(Data entries)
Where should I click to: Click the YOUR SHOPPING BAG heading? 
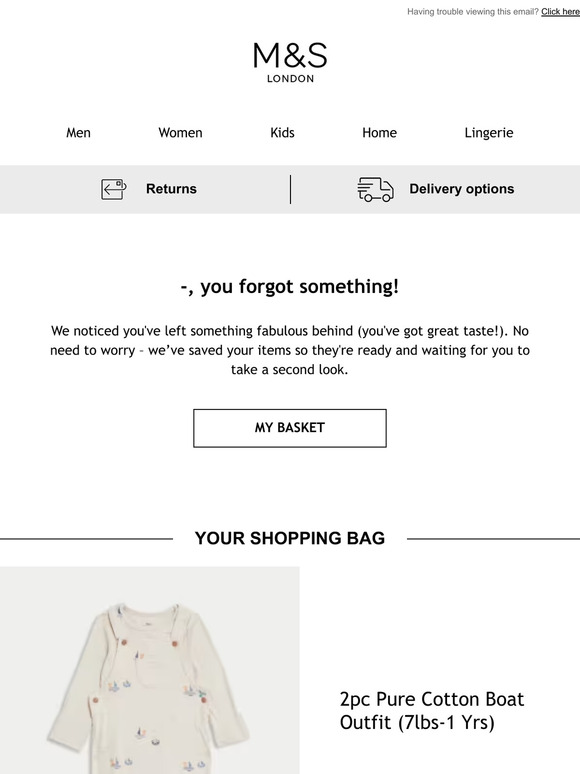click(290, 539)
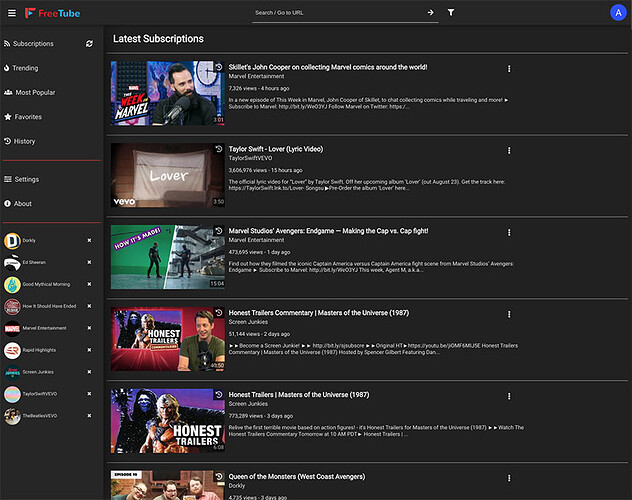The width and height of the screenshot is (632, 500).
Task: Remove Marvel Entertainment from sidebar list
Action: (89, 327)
---
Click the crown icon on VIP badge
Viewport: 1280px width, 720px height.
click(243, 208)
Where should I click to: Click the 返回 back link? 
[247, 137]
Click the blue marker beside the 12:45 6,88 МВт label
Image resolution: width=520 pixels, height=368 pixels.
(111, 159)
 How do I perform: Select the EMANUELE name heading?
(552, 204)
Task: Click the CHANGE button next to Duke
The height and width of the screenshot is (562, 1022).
* * *
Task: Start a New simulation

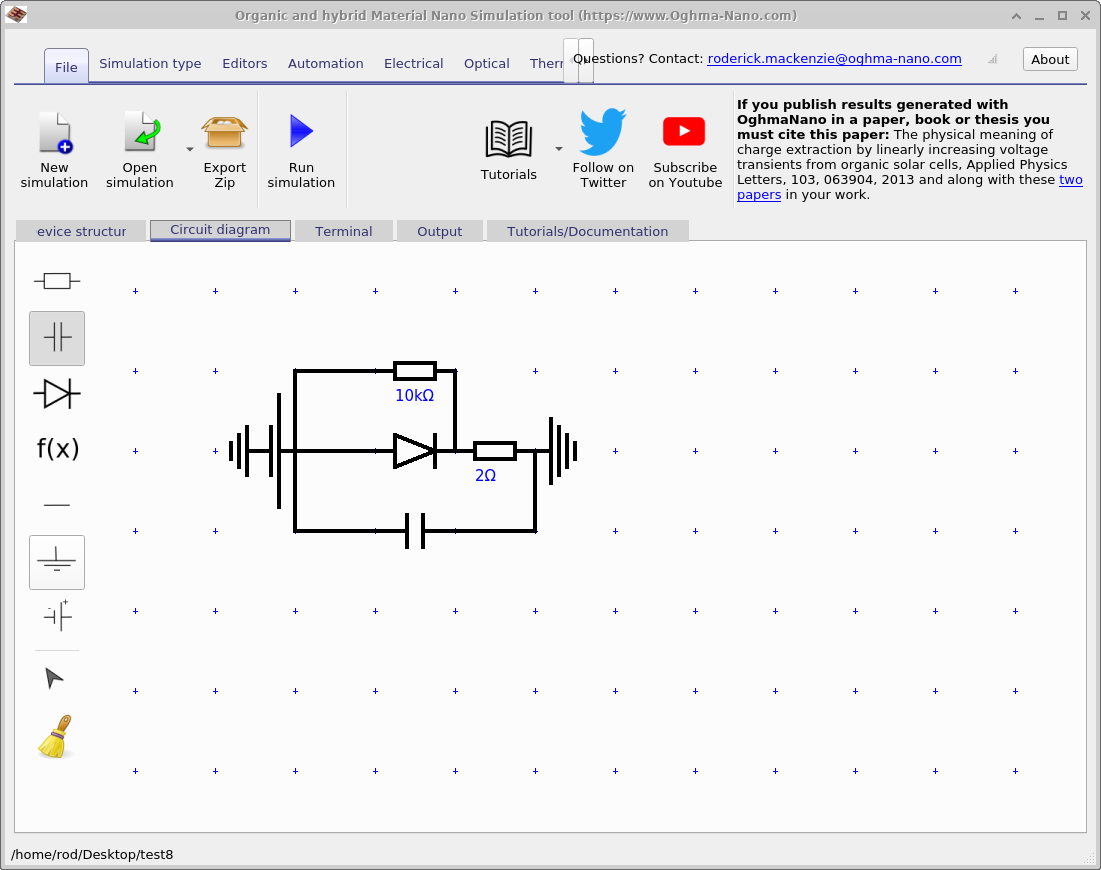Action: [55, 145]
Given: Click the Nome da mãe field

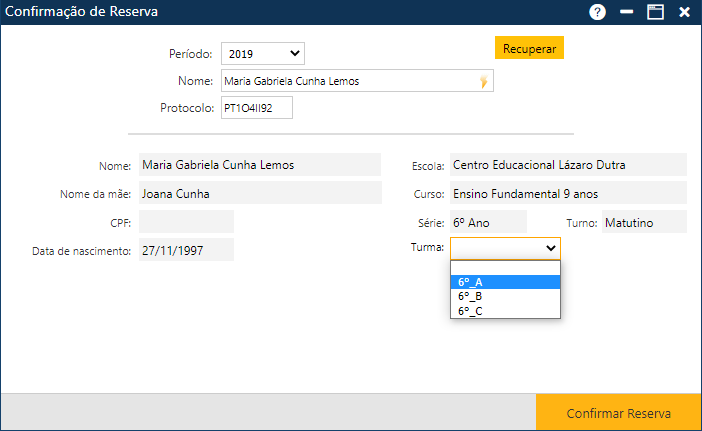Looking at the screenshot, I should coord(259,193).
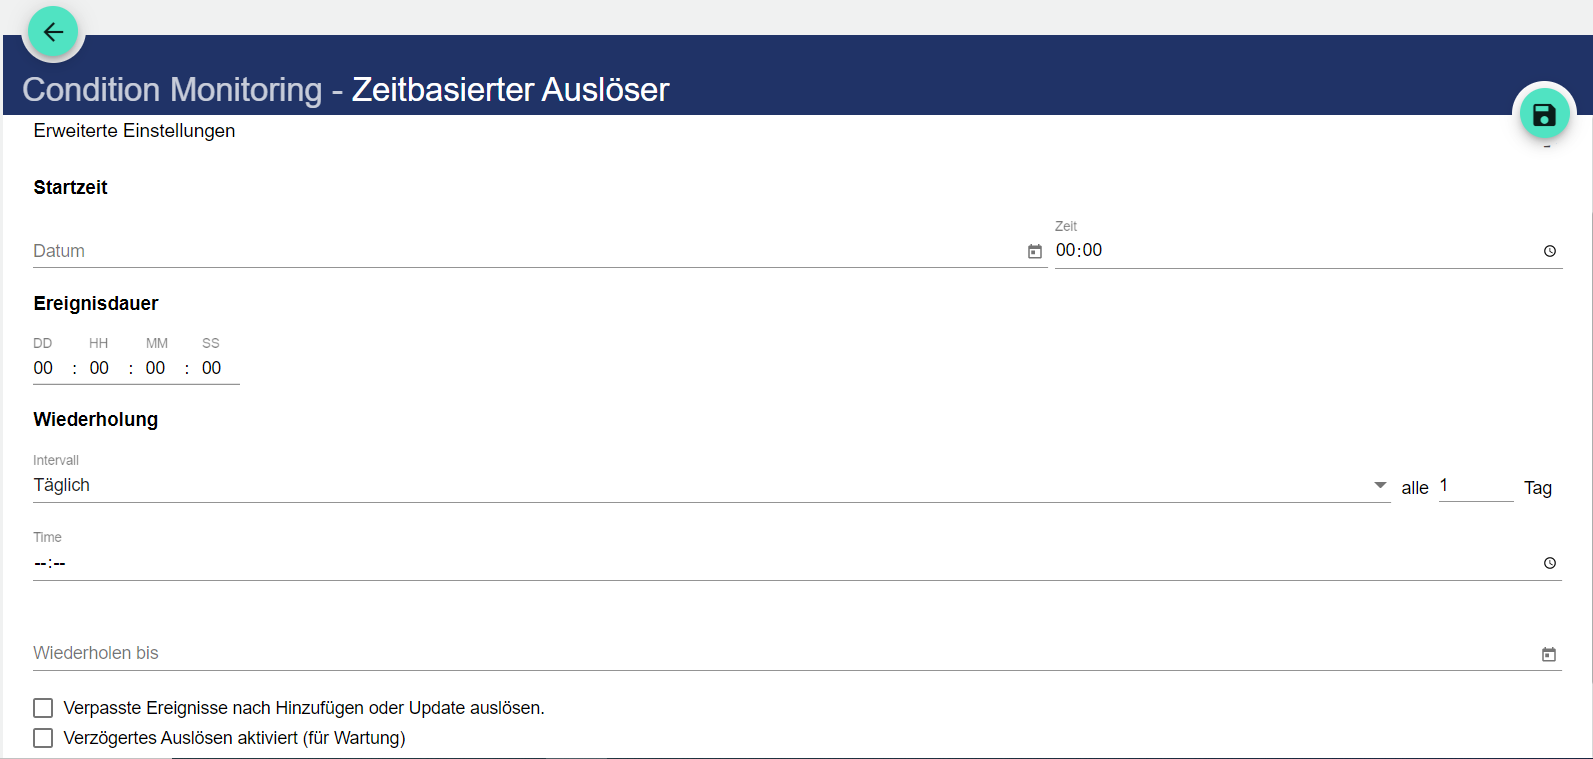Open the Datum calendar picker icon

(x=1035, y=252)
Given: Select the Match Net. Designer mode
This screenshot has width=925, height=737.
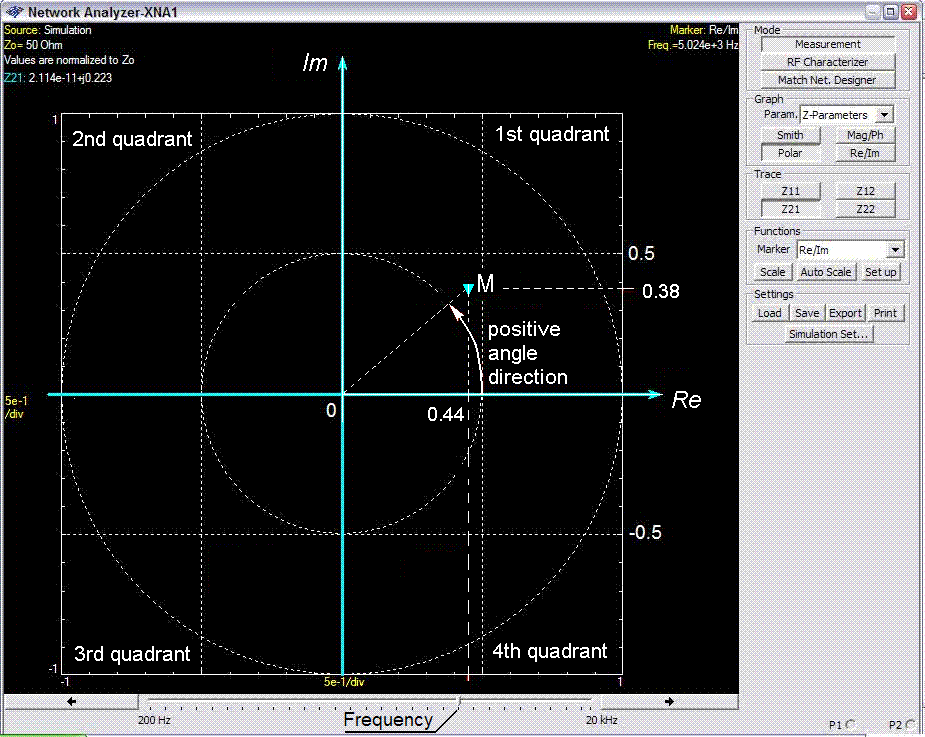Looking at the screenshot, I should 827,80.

GOAL OF THE EXERCISE: Rewrite the material from the line with "Given: Click the Nome da mãe field" up to and including the line with "Looking at the screenshot, I should 827,80.", replacing "Select" with "Choose" and changing nothing else. Leave the pictures out of your answer.

FULL RESPONSE:
Given: Click the Nome da mãe field

Looking at the screenshot, I should coord(259,193).
Open the Datum calendar picker icon

(x=1035, y=252)
Given: Choose the Match Net. Designer mode
This screenshot has width=925, height=737.
Looking at the screenshot, I should 827,80.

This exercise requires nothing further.